Ya en 1912 el presidente Theodore Roosevelt aseguró que la "asimilación de los países latino-americanos a los Estados Unidos será larga y dificultosa mientras continúen siendo católicos".

El primer Roosevelt, masoncete como el segundo, don Franklin, y como él, tonti-imperialista engreído, habla de asimilar Iberoamérica a los Estados Unidos, pues era un defensor de la colonización anglosajona y calvinista, no hispana. Es decir, que en lugar de elevar a los indígenas al grado de hijos de Dios se trataba de eliminarlos y sustituirlos por los colonos llegados de Inglaterra.

En la misma línea, medio siglo después, Nelson Rockefeller, el multimillonario progre, más masonazo que masoncete, la familia architípica del Nuevo Orden Mundial (NOM), aconsejaba a Richard Nixon que se fomentaran en Hispanoamérica las iglesias raritas, como el grupo Moon o el Hare Krisna, con tal de reducir la influencia de la Iglesia Católica.

Y todo ello, ¿qué tiene que ver con Hugo Chávez Todo. Chávez (en la imagen) ha sido un revolucionario bananero que ha conducido a Venezuela a la mayor miseria por el bolivarianismo. No hay tirano marxista o islamista a quien no haya apoyado ni terrorista a quien no haya acogido… mientras asfixiaba a su pueblo. Sin embargo, ni el mismísimo Chávez se atrevió a romper con las raíces católicas hispanas.
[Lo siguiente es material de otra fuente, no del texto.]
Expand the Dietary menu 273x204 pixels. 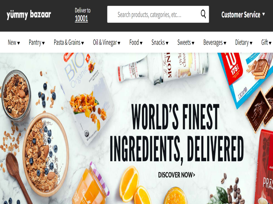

Me daba un poco de grima escucharle decir tonterías con un niño Jesús en la manos, pero nunca cayó, como Evo Morales o Rafael Correa, en las redes del panteísmo revolucionario de la Madre Tierra ni en la cleptomanía kirchneriana. No es broma: son Rafael Correa y Cristina Fernández quien pretenden heredar el liderazgo revolucionario iberoamericano. Heredar de Chávez, por supuesto.

En definitiva, Venezuela, y el conjunto de Iberoamérica, me temo, se debate hoy entre la tendencia hacia un marxismo totalitario -basado en la ignorancia de Chávez- o en el más peligroso Correa, o en ser asimilado hacia el capitalismo financiero norteamericano, de raíz relativista y masónica. Ambos son ajenos al cristianismo, que es la raíz de Hispanoamérica.